❯ Guillaume Laforge

Converting a Word document to HTML

If you’re under Windows, and that you need to do some shell scripting with ActiveX/COM components, Scriptom will certainly help you. Today, my boss just asked me if we could use Scriptom to convert a Word document into an HTML equivalent. And I decided to see if that was possible. To my delight, my little Scriptom module, backed by Jacob, helped me solve this integration problem with only 6 lines of Groovy code!

import org.codehaus.groovy.scriptom.ActiveXProxy
import java.io.File

word = new ActiveXProxy("Word.Application")
word.Documents.Open(new File(args[0]).canonicalPath)
word.ActiveDocument.SaveAs(new File(args[1]).canonicalPath, 8)
word.Quit()

Now, I just need to launch:

groovy word2html.groovy specification.doc specification.html

And I’ve got a nice Word to HTML converter! Well… I know, not that nice.

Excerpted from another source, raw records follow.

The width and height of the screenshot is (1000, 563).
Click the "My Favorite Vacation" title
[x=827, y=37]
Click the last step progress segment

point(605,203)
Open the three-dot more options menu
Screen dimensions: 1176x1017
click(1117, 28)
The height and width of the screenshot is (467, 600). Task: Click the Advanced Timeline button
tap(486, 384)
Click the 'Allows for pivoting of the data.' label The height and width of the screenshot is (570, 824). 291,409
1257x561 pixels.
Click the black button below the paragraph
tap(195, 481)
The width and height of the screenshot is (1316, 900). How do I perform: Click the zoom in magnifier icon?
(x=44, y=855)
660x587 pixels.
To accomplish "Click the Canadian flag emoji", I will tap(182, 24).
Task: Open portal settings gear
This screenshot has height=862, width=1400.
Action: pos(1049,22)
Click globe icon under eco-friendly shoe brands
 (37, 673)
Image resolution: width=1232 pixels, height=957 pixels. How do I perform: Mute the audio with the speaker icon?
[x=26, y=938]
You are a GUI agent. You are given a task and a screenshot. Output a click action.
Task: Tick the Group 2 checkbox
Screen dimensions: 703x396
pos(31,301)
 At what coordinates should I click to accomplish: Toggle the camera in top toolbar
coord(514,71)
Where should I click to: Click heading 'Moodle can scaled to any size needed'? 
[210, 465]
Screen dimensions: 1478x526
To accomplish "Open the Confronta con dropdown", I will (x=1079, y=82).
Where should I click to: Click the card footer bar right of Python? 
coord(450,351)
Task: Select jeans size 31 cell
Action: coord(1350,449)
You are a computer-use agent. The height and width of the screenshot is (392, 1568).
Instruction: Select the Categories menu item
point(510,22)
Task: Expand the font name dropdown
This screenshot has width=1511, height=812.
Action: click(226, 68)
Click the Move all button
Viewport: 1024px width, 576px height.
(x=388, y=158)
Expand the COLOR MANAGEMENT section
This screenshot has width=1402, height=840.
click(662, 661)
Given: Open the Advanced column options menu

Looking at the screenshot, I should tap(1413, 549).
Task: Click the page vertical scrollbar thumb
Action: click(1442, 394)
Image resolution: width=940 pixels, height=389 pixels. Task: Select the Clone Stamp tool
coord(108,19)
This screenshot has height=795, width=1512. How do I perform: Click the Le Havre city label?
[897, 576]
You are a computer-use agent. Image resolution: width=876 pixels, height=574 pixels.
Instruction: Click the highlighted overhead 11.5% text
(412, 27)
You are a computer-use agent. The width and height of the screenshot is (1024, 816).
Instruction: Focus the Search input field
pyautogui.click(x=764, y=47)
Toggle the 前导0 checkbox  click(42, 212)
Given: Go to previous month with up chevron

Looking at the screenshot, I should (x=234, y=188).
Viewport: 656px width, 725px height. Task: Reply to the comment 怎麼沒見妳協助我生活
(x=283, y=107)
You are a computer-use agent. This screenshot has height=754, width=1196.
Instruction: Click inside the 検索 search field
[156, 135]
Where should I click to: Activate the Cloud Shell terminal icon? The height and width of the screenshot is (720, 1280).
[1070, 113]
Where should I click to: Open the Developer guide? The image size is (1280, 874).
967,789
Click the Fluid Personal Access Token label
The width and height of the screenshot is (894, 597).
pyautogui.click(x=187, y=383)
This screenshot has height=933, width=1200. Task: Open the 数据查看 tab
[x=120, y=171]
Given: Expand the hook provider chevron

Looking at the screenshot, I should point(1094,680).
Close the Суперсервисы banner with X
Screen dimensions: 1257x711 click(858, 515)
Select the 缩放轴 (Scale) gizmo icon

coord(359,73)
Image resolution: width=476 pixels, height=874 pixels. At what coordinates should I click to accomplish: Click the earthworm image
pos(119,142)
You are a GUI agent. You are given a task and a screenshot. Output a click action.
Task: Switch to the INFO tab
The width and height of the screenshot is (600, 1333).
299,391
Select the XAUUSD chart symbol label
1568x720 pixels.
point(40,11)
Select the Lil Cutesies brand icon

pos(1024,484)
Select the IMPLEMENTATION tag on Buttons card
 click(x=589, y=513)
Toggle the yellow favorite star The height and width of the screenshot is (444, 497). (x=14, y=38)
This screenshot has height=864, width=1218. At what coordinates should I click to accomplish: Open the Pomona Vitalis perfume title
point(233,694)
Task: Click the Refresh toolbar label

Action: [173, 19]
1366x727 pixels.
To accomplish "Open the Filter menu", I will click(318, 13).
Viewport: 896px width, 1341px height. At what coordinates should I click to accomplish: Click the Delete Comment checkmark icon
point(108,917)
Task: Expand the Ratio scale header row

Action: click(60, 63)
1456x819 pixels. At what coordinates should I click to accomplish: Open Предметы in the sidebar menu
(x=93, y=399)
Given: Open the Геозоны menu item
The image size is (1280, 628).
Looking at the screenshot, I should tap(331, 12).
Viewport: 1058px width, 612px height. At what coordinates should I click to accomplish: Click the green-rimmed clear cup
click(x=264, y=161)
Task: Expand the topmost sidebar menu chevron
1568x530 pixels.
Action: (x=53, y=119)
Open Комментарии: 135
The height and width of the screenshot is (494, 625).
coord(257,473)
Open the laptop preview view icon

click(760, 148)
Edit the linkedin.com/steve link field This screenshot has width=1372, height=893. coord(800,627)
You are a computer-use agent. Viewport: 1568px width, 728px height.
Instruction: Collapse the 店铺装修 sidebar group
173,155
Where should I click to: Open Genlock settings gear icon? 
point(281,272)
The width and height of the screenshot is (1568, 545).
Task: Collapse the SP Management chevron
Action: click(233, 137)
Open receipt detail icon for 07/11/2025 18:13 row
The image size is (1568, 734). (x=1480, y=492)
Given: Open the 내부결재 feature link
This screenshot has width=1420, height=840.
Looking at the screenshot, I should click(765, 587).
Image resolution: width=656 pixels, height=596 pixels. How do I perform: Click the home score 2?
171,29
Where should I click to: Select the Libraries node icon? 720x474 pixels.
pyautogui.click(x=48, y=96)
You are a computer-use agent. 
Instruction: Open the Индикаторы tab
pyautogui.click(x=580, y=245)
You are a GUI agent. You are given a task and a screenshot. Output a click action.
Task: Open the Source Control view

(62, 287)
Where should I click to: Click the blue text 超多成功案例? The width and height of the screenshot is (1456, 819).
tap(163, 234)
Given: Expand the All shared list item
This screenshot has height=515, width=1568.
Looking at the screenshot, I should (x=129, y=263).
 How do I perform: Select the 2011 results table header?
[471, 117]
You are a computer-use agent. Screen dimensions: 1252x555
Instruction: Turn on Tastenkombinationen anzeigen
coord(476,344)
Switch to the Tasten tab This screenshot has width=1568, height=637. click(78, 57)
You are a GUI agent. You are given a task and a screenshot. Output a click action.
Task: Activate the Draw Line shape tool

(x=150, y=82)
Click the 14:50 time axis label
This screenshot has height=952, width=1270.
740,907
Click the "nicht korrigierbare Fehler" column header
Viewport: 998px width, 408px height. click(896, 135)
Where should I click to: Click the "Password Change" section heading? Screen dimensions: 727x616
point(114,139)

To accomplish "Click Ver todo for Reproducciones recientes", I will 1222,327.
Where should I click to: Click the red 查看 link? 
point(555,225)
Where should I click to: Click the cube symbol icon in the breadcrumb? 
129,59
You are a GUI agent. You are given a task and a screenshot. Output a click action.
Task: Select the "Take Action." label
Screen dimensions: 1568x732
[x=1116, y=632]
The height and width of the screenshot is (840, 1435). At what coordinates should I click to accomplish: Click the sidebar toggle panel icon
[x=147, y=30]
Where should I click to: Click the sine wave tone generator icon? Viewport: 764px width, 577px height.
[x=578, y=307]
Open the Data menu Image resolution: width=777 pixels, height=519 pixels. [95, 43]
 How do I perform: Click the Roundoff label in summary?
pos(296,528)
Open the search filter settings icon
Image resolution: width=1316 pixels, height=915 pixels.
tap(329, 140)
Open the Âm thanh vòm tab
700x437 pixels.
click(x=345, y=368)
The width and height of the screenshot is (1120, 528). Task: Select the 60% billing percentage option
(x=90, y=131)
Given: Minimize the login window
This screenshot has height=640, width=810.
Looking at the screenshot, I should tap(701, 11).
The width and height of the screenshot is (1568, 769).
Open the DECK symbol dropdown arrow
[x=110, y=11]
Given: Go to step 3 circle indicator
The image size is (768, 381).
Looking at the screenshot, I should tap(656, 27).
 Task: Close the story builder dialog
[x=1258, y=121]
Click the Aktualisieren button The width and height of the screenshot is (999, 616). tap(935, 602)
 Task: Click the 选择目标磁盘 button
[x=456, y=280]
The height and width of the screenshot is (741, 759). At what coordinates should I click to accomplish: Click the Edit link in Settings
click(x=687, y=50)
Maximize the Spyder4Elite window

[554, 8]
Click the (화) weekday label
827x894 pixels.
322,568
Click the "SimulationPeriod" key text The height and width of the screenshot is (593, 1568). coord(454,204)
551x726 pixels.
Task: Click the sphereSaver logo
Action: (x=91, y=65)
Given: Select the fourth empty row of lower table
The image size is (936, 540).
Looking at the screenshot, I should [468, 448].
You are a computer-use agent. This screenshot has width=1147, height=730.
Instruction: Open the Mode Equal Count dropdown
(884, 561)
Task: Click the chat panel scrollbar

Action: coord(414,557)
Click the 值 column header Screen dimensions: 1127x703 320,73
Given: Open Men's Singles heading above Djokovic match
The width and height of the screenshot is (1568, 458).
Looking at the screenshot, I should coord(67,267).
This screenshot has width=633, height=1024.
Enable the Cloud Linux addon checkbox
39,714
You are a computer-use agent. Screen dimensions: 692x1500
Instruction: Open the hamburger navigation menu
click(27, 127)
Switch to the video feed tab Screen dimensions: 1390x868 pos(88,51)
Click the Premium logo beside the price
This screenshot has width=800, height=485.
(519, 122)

First of all, it’s a Windows-only solution, but that fits my requirements regarding the platform I’m running on, but the other negative aspect is that the generated HTML is really, really ugly. I really wonder why Microsoft can’t do a cleaner output. For the moment, I’m happy with that solution.

You probably noticed the magic number 8. It’s the HTML format option. The available formats are:

  • 0: wdFormatDocument (no conversion)
  • 1: wdFormatTemplate
  • 2: wdFormatText
  • 3: wdFormatTextLineBreaks
  • 4: wdFormatDOSText
  • 5: wdFormatDOSTextLineBreaks
  • 6: wdFormatRTF
  • 7: wdFormatUnicodeText
  • 8: wdFormatHTML

I haven’t yet figured out how to be able to use constants directly in Groovy. I’ll have to make Scriptom grok M$’s constants.

The example I’ve talked about has been tested with groovy-beta-9, Word 2000 and my additional Scriptom module for Groovy (don’t forget to install it if you want to try that sample).